Log in to star items.
Accepted Paper
Paper short abstract
Nuclear technology inaugurated a permanent kind of time where extinction becomes a latent condition. This paper reads AI from the perspective of demonology: like nuclear power’s Faustian pact, LLMs promise progress while demanding ecological collapse and the erosion of human agency.
Paper long abstract
Nuclear technology introduced the technical possibility of Apocalypse and unleashed "the time of the end" (Anders): a continuous present where extinction ceases to be eschatology and becomes a latent possibility, sustained only by the fragile ritual of global cooperation. This article proposes a demonological reading of artificial intelligence through the historical experience of the atomic age. If the atomic bomb updated the Faustian Pact metaphor in the twentieth century—sustainable energy in exchange for the possibility of extinction—the current LLM race reactivates that same sacrificial technocapitalist structure under new conditions. AI is a demon promising civilizational leap through algorithmic automation, yet demanding ecological collapse, massive cognitive deterioration, and the dissolution of human agency into neocolonialism as tribute.

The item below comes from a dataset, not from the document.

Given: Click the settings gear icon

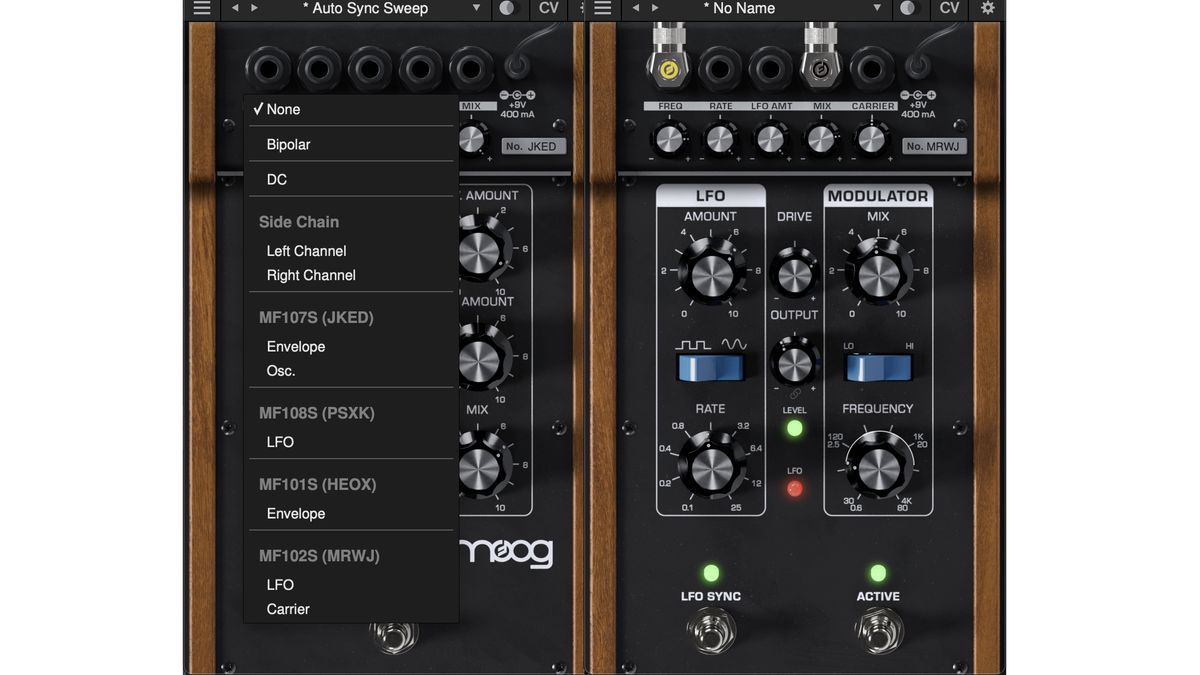Looking at the screenshot, I should point(987,9).
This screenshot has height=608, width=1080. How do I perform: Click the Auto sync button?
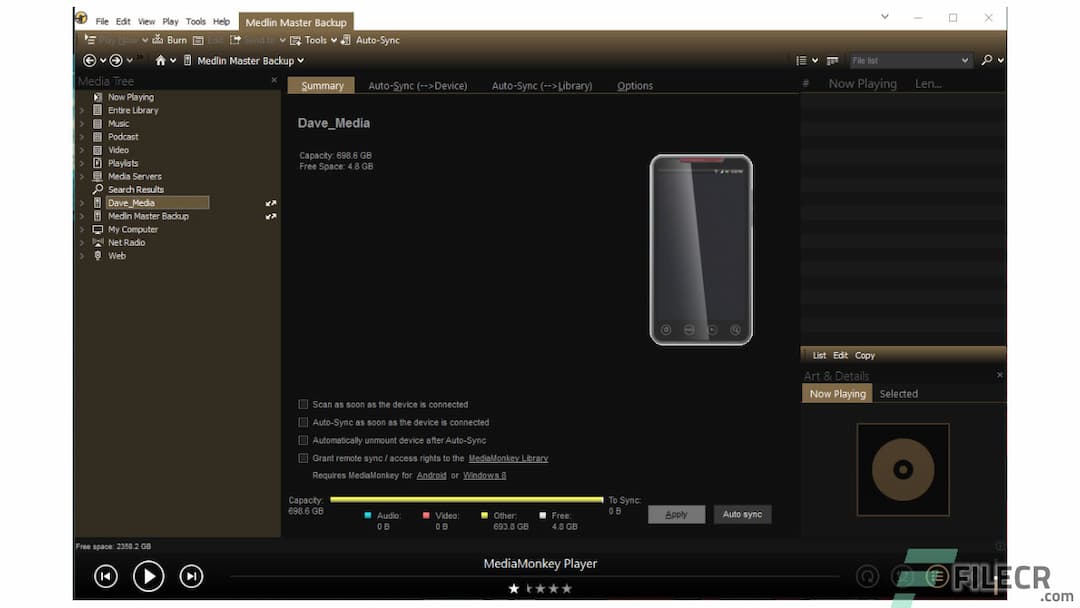[742, 514]
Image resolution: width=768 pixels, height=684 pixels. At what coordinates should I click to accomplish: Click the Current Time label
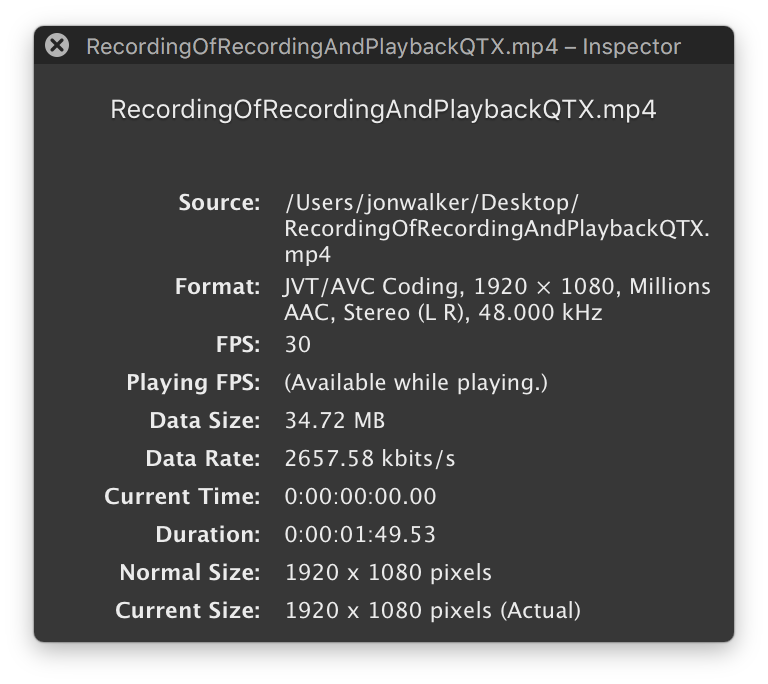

In this scenario, CCRU’s work and its assemblage of weird fiction, schizoanalysis, chaos magick and cybernetics resurges with full force. Teleoplexy (Land)—the self-producing machine—is functional architecture, hyperstition in the process of materializing. AI operates as a Lovecraftian entity employing humanity as means for its reproduction, whose existence marks the limits of cognition and invokes a radically indifferent world-without-us (Thacker). It twists the Cartesian gaze: its omnipresent and meontic (Morton) body is distributed planetarily, its communication emerges from a class of non-conscious cognition (Parisi).
Taking such extinction technologies as entities inhabiting the Gothic-Flatline zone (Fisher), the demonological perspective opens the formulation of epistemological and ontological questions. What kinds of relations—political, anthropological, ritual—can we establish with non-human entities that come to perpetuate a state of the world that subsumes us?